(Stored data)
+++

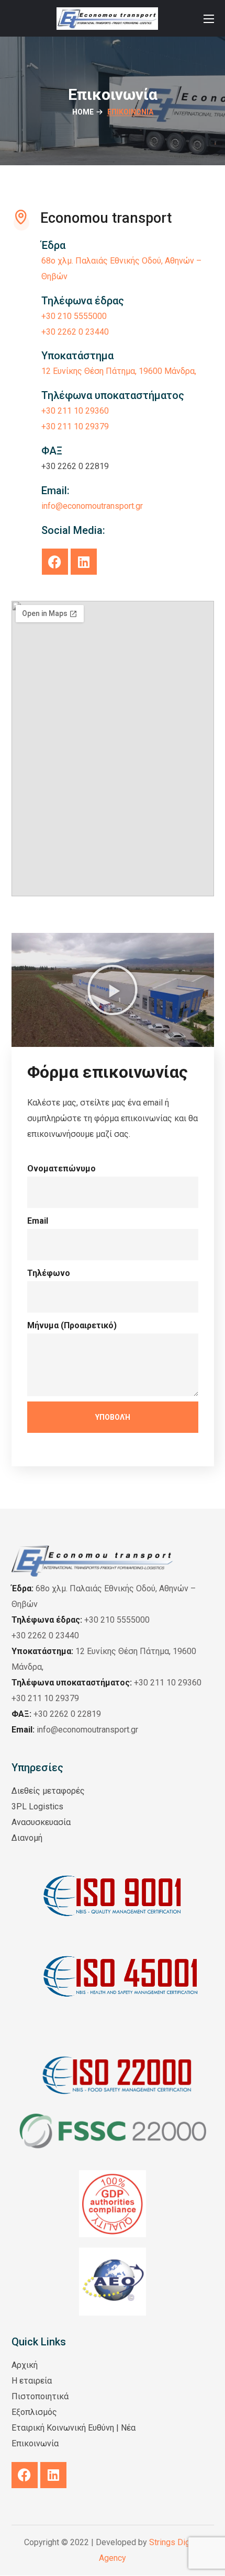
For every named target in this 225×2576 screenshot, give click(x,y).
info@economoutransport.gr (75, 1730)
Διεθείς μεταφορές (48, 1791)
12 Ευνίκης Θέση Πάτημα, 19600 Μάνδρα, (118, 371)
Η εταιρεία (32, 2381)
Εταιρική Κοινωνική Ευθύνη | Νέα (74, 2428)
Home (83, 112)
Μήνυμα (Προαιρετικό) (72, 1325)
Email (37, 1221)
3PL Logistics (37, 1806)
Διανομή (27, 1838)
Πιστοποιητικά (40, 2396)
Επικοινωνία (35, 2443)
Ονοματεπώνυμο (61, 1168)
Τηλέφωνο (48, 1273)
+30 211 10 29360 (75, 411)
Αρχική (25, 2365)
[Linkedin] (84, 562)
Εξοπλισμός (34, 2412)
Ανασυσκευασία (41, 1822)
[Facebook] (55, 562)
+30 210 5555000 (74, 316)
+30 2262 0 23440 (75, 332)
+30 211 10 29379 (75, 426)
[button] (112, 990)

+++

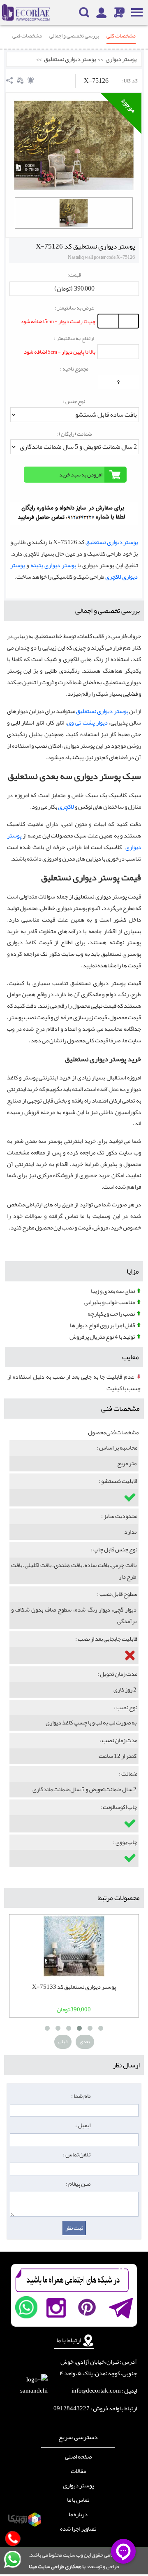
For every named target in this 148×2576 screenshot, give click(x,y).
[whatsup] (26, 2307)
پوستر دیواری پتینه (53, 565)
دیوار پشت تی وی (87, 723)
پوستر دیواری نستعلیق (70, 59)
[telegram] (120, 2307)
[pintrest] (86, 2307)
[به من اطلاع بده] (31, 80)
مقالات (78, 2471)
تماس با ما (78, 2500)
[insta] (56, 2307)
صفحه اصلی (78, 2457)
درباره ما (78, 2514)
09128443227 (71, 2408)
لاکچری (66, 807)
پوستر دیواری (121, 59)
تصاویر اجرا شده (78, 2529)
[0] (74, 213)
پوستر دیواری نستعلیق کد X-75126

+++

• TASK GOAL: Above are the records; from them, give again exactly the lines from the one containing "[telegram] (120, 2307)" through the one containing "پوستر دیواری نستعلیق کد X-75126", both included.

• TASK SOLUTION:
[telegram] (120, 2307)
[pintrest] (86, 2307)
[به من اطلاع بده] (31, 80)
مقالات (78, 2471)
تماس با ما (78, 2500)
[insta] (56, 2307)
صفحه اصلی (78, 2457)
درباره ما (78, 2514)
09128443227 (71, 2408)
لاکچری (66, 807)
پوستر دیواری (121, 59)
تصاویر اجرا شده (78, 2529)
[0] (74, 213)
پوستر دیواری نستعلیق کد X-75126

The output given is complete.